Saya bahagia ketika ini

                Selama 3 hari 3 malam, kami telah melewati beberapa agenda, termasuk pengalaman indah saya ketika memakan sesuatu yang begitu kenyal, dengan bentuk yang tidak begitu panjang, dan hambar. Entah, apakah itu cacing—seperti kata panitia—atau mie instan sesuai prediksi saya. Yang jelas makanan tersebut sudah masuk ke dalam perut saya. Pengalaman menarik.

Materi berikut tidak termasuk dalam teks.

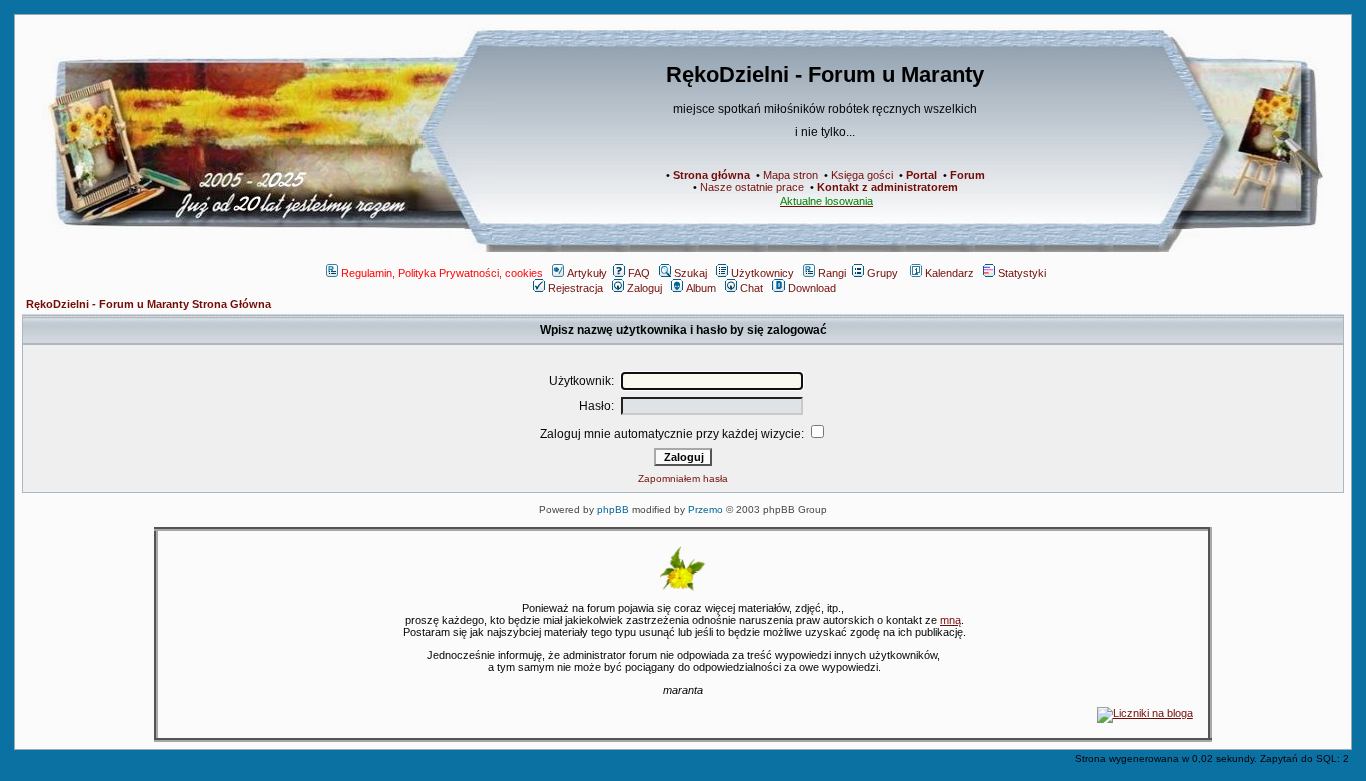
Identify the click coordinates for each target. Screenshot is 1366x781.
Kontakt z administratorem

Malam itu, saya melangkahkan kaki menghampiri Sang Merah Putih. Dengan menahan dingin setelah tangan dan wajah terbasuh air beberapa detik sebelumnya, pikiran saya terbang menghampiri ingatan 5 tahun lalu. Prosesi penghormatan bendera mengingatkan saya ketika pengukuhan Paskibraka. Pengukuhan tersebut sudah berlalu 5 tahun yang lalu. 5 tahun lalu, tetapi masih begitu membekas dalam ingatan. Cepat sekali waktu ini berjalan, cepat sekali bumi ini berputar, cepat sekali, kini saya berdiri untuk mengikuti pengukuhan  komunitas pengabdian masyarakat.
Setiap kali saya terlempar ke ingatan masa lalu, saat itu juga saya menyadari, betapa hidup harus terus hidup. Bulan Januari selalu mengesankan bagi saya, setiap tahun. Usia semakin bertambah, pun dengan pengalaman hidup saya. Januari ini saya mulai dengan bertemu dan mengakrabkan diri dengan kawan-kawan perjuangan saya. 2018 telah dimulai. Akankah menjadi jauh lebih baik atau sama saja? Sing penting yakin, pikir saya. 

Terima kasih 2017. Selamat datang dan mari berkawan, tahun (yang akan indah) 2018!